* begin *

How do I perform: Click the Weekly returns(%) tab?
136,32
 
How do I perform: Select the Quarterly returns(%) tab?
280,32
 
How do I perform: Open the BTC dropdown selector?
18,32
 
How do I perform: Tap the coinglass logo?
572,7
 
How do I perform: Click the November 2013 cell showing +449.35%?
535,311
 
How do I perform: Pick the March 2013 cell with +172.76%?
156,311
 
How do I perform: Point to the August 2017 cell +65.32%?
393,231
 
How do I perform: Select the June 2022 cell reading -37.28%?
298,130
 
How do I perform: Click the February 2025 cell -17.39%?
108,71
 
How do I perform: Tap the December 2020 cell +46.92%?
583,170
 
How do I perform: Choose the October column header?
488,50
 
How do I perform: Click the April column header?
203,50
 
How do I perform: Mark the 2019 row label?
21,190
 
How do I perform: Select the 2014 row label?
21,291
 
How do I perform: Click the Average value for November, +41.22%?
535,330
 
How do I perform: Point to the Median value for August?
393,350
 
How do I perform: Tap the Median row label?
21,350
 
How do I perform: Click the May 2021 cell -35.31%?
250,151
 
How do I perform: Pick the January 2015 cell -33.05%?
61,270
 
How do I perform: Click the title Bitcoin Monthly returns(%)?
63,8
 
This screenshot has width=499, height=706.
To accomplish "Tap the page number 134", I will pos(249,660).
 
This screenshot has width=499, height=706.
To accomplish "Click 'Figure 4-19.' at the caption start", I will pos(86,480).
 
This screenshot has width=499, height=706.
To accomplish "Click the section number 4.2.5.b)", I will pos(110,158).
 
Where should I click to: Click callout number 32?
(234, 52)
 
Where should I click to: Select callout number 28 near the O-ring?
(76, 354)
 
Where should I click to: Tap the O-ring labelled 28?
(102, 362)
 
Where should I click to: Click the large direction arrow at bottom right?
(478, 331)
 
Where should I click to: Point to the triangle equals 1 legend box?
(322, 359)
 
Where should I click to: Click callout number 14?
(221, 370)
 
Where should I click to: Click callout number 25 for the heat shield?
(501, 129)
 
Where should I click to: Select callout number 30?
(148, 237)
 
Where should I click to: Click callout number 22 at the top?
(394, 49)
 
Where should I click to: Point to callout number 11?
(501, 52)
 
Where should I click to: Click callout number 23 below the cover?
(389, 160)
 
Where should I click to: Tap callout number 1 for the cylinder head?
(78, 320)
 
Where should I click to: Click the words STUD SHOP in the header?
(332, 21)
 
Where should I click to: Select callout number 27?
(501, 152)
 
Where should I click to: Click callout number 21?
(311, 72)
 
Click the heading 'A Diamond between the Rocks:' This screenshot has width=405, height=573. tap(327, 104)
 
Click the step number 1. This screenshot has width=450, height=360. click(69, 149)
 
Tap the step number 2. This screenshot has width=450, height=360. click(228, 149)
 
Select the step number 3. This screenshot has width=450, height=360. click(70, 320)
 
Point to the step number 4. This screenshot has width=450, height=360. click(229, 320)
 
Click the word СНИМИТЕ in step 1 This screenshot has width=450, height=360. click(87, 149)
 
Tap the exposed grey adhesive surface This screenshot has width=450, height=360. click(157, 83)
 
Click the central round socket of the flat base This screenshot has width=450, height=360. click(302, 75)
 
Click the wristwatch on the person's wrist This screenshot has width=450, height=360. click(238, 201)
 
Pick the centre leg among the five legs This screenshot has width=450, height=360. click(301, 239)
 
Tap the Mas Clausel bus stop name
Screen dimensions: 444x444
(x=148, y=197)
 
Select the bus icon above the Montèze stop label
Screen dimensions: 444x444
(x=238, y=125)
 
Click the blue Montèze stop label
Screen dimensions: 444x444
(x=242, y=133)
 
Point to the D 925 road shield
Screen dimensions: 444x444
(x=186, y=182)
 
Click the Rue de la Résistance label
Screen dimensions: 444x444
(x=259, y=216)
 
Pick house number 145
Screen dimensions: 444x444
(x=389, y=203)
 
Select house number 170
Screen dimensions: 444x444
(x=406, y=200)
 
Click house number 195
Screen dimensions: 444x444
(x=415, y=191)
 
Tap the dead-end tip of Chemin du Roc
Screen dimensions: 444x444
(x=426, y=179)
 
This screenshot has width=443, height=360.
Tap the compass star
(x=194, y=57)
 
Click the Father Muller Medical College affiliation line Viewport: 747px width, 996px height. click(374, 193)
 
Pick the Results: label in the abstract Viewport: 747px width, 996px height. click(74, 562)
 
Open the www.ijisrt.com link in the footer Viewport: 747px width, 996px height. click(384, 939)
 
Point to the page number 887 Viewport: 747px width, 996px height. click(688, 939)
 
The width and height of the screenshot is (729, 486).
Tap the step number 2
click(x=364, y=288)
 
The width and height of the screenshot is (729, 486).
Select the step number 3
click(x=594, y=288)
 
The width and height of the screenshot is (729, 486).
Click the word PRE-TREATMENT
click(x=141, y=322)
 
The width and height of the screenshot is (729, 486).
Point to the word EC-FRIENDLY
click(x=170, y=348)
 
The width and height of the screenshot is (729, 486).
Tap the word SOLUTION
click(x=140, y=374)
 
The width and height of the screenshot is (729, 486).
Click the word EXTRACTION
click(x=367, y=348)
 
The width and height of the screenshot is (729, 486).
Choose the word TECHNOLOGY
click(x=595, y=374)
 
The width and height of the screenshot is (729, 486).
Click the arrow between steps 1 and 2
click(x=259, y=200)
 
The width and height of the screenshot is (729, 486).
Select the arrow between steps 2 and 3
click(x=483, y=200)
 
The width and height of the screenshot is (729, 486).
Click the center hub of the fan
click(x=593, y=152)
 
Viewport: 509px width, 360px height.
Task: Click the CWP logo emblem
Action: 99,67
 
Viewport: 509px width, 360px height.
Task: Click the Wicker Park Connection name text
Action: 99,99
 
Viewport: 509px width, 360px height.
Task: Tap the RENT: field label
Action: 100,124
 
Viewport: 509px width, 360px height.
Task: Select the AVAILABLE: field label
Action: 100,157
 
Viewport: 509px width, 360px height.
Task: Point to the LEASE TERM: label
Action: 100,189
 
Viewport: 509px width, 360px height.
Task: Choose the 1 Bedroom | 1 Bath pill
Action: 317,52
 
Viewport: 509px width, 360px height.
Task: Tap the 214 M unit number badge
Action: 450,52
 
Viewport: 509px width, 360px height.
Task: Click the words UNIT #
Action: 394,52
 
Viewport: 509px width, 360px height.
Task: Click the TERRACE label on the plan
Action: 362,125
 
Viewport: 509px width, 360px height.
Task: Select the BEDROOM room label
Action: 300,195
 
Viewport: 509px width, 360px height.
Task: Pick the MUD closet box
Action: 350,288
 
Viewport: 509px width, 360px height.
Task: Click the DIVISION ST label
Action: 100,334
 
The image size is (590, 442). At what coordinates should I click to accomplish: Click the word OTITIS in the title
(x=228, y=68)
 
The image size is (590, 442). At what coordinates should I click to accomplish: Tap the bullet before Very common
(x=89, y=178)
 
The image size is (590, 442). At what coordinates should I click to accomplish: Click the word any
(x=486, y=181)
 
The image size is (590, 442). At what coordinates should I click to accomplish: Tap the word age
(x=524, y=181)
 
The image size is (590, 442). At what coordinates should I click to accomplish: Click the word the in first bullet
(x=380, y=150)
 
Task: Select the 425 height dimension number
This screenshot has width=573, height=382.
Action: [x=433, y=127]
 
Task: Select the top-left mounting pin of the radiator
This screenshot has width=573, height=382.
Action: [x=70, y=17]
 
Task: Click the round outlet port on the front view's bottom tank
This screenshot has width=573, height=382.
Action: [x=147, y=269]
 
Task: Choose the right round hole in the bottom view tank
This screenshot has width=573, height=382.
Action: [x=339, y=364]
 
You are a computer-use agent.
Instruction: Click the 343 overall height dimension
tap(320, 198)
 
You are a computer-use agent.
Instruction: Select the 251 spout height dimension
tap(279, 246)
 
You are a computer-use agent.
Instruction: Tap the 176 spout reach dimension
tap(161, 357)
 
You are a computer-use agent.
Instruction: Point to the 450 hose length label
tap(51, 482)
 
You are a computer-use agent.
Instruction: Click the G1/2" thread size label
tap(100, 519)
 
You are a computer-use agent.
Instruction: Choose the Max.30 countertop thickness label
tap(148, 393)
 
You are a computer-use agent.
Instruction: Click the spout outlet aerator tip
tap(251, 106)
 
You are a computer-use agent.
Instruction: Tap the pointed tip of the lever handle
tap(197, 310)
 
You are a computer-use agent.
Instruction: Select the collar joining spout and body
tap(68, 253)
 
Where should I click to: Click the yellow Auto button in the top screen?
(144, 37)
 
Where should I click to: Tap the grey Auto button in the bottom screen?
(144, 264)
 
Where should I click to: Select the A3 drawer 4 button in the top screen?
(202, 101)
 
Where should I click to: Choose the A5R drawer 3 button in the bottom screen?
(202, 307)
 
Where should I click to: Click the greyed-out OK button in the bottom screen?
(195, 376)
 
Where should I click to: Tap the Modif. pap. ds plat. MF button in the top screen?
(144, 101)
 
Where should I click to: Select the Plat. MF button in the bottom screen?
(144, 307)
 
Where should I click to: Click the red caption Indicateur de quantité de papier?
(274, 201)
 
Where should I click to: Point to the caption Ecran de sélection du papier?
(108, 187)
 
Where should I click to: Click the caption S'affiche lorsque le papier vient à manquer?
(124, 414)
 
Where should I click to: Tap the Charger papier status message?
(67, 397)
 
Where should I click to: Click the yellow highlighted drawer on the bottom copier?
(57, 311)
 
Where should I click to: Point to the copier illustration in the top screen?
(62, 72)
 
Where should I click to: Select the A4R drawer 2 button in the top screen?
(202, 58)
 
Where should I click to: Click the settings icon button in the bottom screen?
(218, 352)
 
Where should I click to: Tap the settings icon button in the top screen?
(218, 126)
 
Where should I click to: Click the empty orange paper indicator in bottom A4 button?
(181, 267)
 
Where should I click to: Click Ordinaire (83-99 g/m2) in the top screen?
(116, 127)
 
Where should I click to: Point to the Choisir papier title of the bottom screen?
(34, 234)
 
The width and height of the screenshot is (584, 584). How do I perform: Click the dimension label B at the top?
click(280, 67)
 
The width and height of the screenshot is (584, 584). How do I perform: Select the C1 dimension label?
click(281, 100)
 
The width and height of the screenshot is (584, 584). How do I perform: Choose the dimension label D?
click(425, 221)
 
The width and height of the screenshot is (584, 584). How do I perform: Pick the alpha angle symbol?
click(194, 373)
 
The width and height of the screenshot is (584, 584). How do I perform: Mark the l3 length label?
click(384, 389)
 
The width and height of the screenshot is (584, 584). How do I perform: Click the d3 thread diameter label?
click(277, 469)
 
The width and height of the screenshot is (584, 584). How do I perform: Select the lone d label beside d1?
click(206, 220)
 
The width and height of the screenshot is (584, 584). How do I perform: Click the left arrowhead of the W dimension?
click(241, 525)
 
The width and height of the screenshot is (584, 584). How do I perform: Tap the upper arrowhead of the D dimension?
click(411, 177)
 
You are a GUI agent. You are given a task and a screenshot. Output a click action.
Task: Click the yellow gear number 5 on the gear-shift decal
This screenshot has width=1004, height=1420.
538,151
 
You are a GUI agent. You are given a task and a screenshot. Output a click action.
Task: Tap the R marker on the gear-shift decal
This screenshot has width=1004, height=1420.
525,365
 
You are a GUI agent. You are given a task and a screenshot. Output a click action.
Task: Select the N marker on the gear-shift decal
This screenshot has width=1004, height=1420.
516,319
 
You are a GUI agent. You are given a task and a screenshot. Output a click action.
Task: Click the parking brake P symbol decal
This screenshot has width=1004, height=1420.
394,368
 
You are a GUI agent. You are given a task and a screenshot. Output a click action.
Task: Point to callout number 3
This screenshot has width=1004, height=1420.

* end *

■ **WHAT YOU WILL DO**: Please duplicate the entries above from the line containing "Task: Click the round" up to and including the line containing "tap(320, 198)", keeping each one identical to the original.

■ **TASK RESULT**:
Task: Click the round outlet port on the front view's bottom tank
This screenshot has width=573, height=382.
Action: [x=147, y=269]
 
Task: Choose the right round hole in the bottom view tank
This screenshot has width=573, height=382.
Action: [x=339, y=364]
 
You are a computer-use agent.
Instruction: Click the 343 overall height dimension
tap(320, 198)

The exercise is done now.